Every line from the one containing "This screenshot has width=349, height=270." to the end of the records below should be returned exactly; pictures are to be dropped.

Saved data entries
****

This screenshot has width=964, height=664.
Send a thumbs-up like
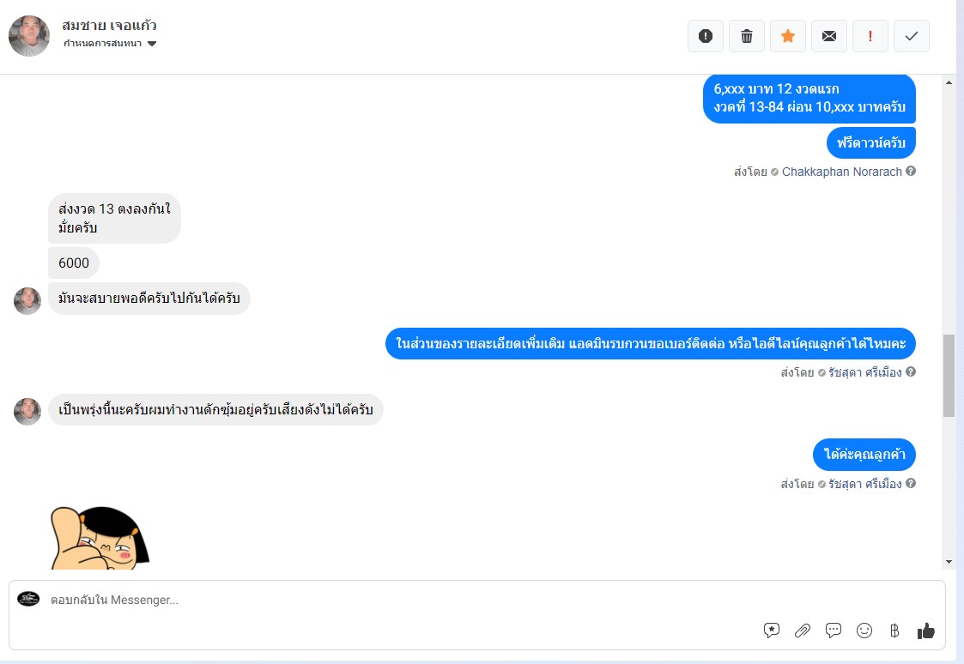pyautogui.click(x=926, y=631)
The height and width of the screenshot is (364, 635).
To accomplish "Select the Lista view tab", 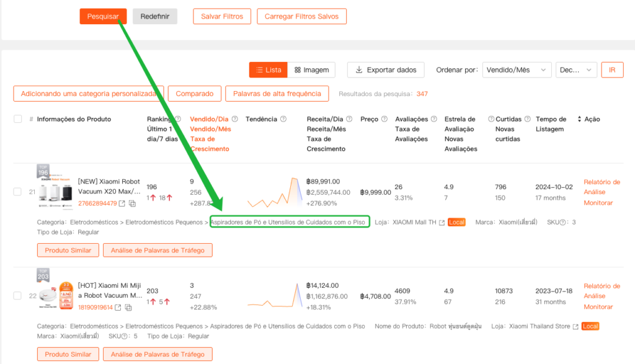I will pyautogui.click(x=268, y=70).

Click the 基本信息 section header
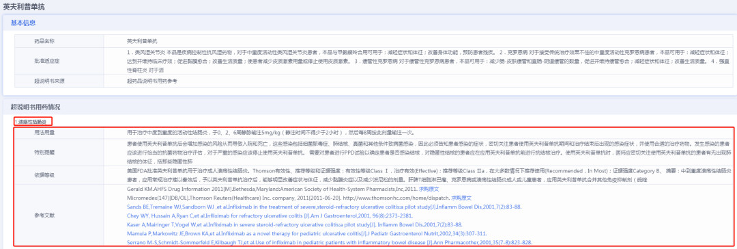23,23
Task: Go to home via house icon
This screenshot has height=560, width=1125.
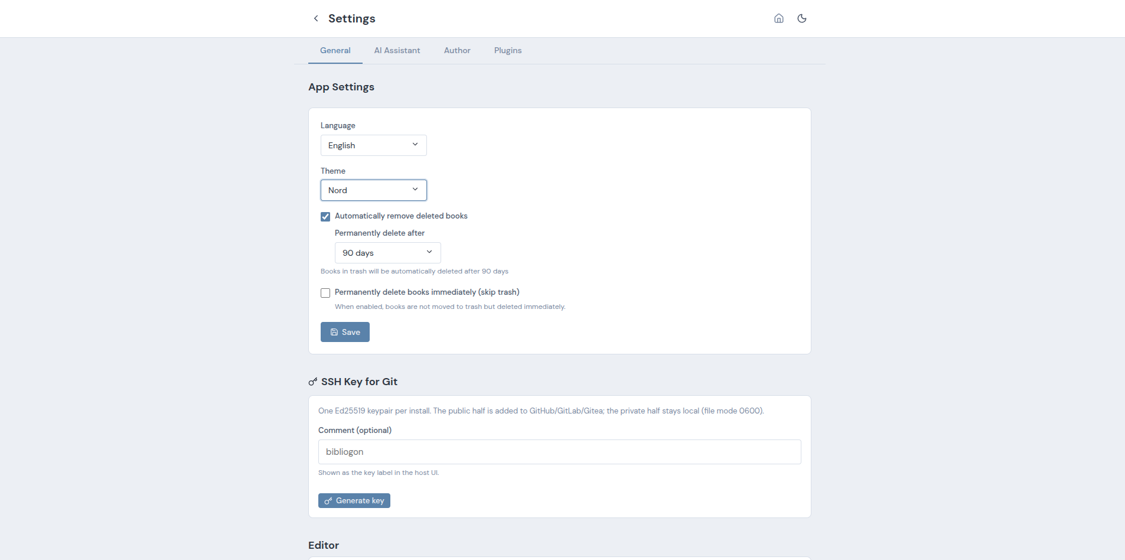Action: pos(779,18)
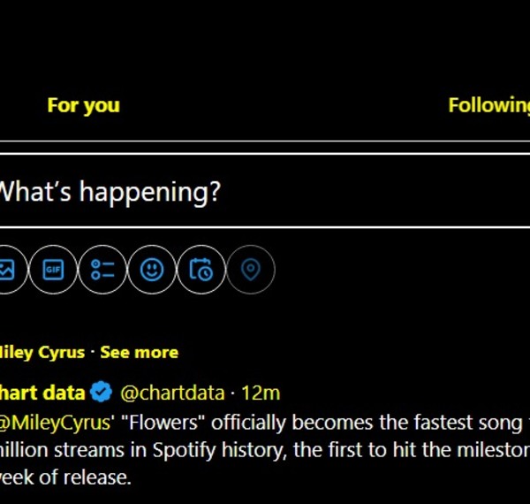The width and height of the screenshot is (530, 504).
Task: Click the See more link
Action: pyautogui.click(x=139, y=352)
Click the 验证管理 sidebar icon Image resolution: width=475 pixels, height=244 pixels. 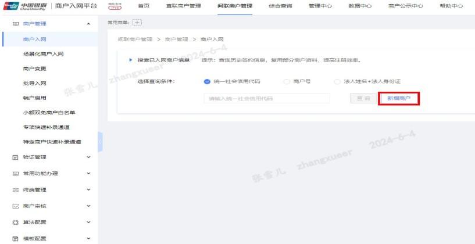[16, 157]
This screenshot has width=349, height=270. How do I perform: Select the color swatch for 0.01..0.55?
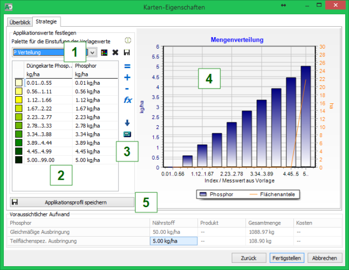click(x=19, y=83)
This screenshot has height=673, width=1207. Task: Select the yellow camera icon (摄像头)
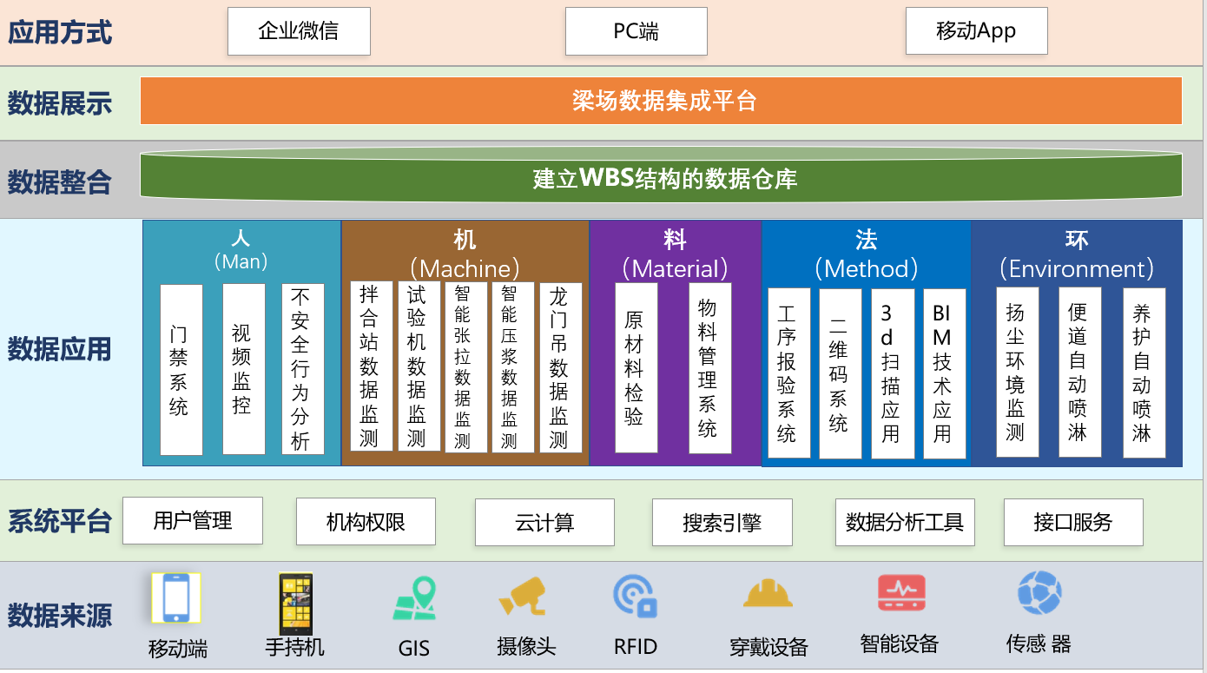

****

* _RESPONSE BOX_
This screenshot has width=349, height=270. How do I perform: Select the color swatch for 0.01..0.55?
click(x=19, y=83)
This screenshot has height=673, width=1207. Task: Select the yellow camera icon (摄像头)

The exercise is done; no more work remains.